Inspiring Change Through Example
She recalls a particular incident that served as a turning point for her. On one summer afternoon, she was reluctant to accompany her Mom to the beach, but reasoned that she needed to start living rather than feeling sorry for herself. Once in the water, she realized freedom again: she could walk without crutches and braces. After this incident, she decided to resume a normal social life and live fully in the present rather than worrying about the future. Instead of making plans, she became more spontaneous.
Maya speaks of how living with a disability caused her to mature at an early age, and living during war made her stronger. As she says, 'I was always afraid of not being able to run, if needed, and had to sleep with my braces because we did not know when shelling would begin.'
At age 16, she and her family moved to Boston. In the subsequent years, she has undergone many surgeries, including an Achilles tendon transplant, a leg lengthening, a total knee replacement, and treatment of decubitus ulcers. More recently, just after being promoted at work, she lost mobility and became more dependent on her wheelchair, which she previously used exclusively for traveling or long distances. Despite her ups and downs, though, Maya is confident that she will again walk with the assistance of crutches. She believes that laughter is the best therapy.
At the Oak Square YMCA, she worked as a business manager and became a certified trainer to teach a mandatory course to employees on how to work with people with disabilities. She also used this experience to work with a personal trainer and take yoga classes, where the instructor modified the movements for her. As she says, 'I learned new things about myself: that I was good at training others, at multitasking, that I had great people skills, and was a good negotiator.' She was able to show others (members and colleagues) that she was capable and successful.

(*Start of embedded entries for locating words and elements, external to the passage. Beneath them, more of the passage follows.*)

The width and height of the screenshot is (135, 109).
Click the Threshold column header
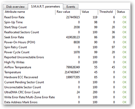(107, 12)
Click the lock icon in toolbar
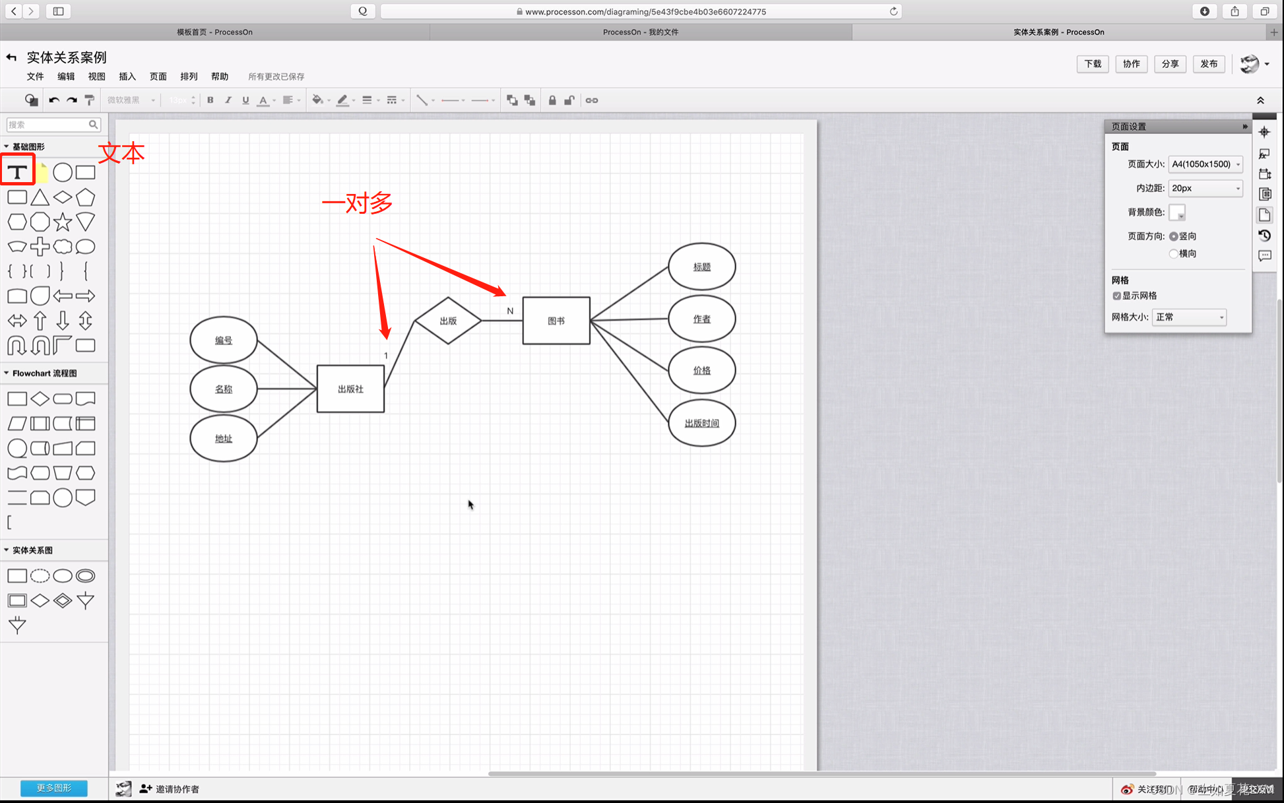 552,100
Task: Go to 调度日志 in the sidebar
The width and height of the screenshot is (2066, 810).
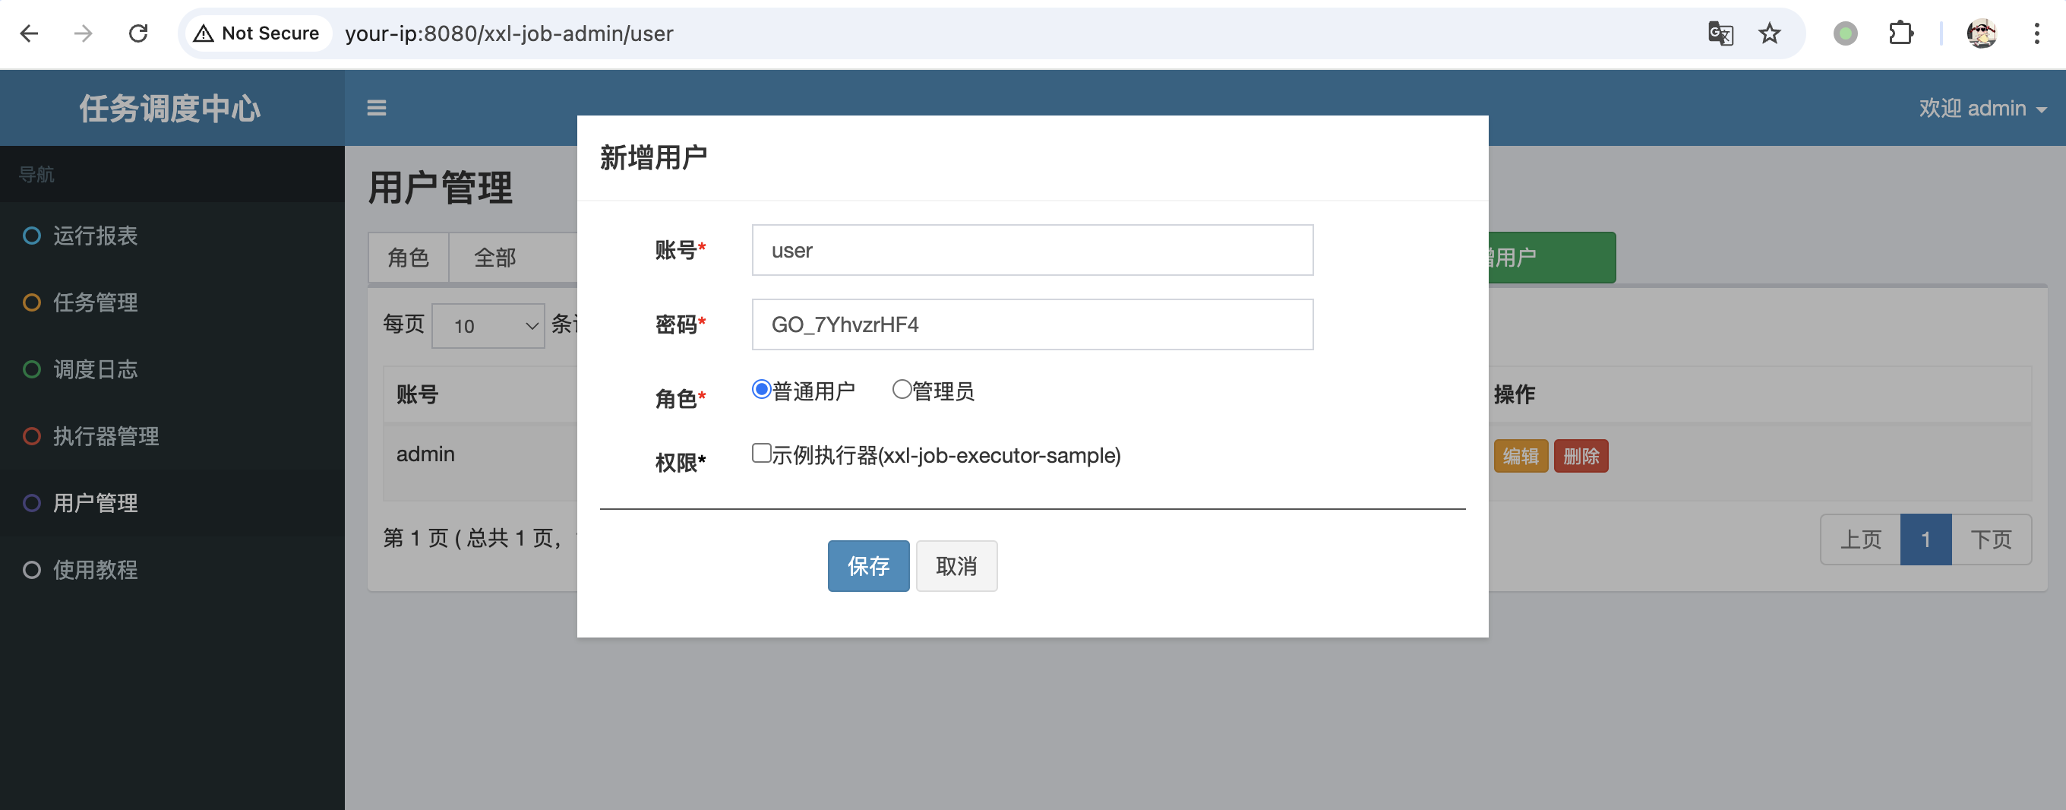Action: [x=95, y=369]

Maya also served as Project AIMFREE's (AIMFREE~Manuals) New England coordinator by locating fitness facilities and recreational parks for involvement in the project. As she says, 'Working on the project was a great accomplishment for me as I was contributing to making fitness facilities and recreation parks more accessible for people with disabilities and to raising public awareness for the need to make these facilities and parks accessible to all. People with disabilities have the right to enjoy and benefit from fitness facilities and parks like any other person. It has opened my eyes to [access issues] that I had overlooked, like the height of water fountains, Braille writings in the elevator, etc. It made me more aware of other disabilities than mine and how each person with disabilities has different needs.'
In sum, through Maya's positive attitude and involvement in improving access for people with disabilities in fitness and recreation, she demonstrates how one life can positively influence many others.